=== Section Start ===
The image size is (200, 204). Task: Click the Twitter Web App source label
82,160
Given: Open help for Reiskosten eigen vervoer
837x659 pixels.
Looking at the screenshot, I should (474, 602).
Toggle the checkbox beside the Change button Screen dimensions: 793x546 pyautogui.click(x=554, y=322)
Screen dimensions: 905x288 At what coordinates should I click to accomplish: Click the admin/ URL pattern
=== Section End ===
=== Section Start ===
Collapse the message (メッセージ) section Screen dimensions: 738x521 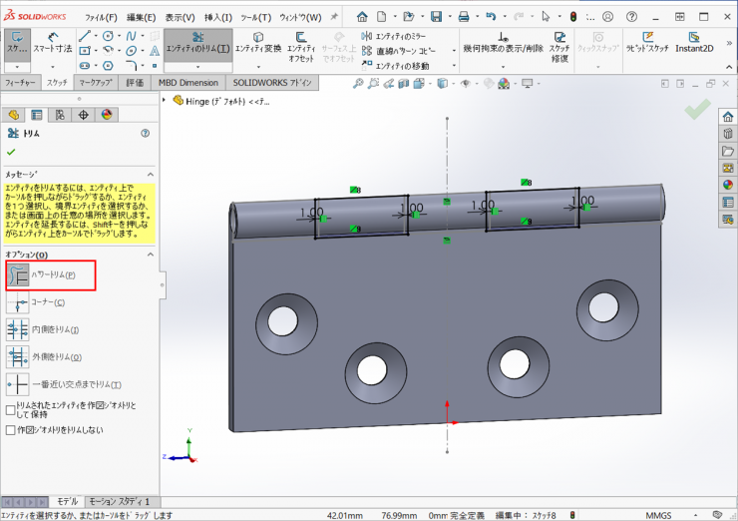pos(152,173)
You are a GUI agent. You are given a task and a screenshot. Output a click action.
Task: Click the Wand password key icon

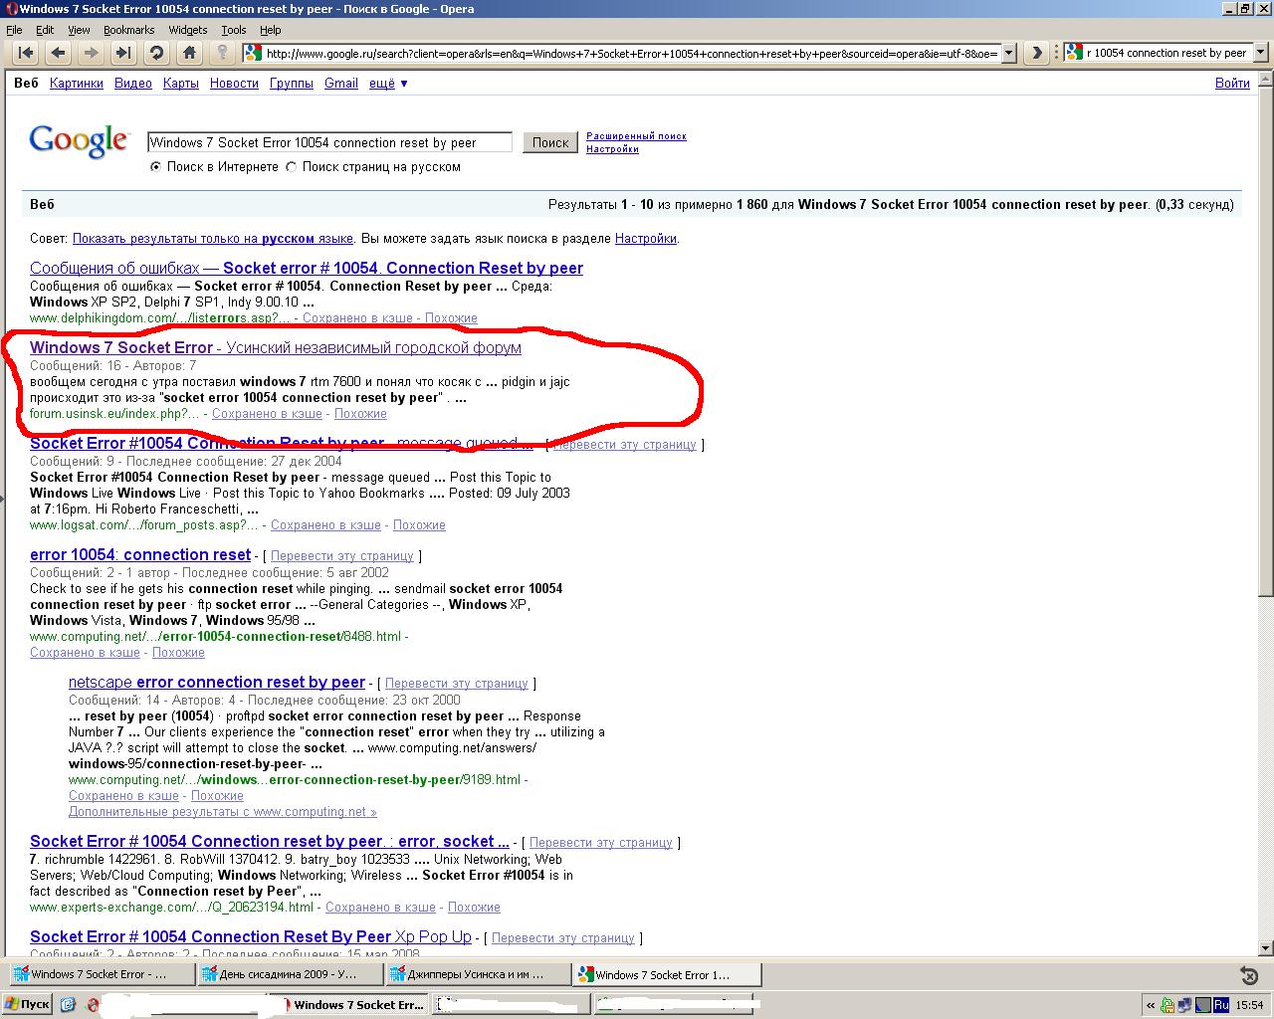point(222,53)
=== Section End ===
§ Task description
Reproducing the whole listing above is not the task. Copy exactly only the lines from the one with "The image size" to the one with "Toggle the checkbox", both kept.

§ Solution for this exercise
The image size is (200, 204). Task: Click the Twitter Web App source label
82,160
Given: Open help for Reiskosten eigen vervoer
837x659 pixels.
Looking at the screenshot, I should (474, 602).
Toggle the checkbox beside the Change button Screen dimensions: 793x546 pyautogui.click(x=554, y=322)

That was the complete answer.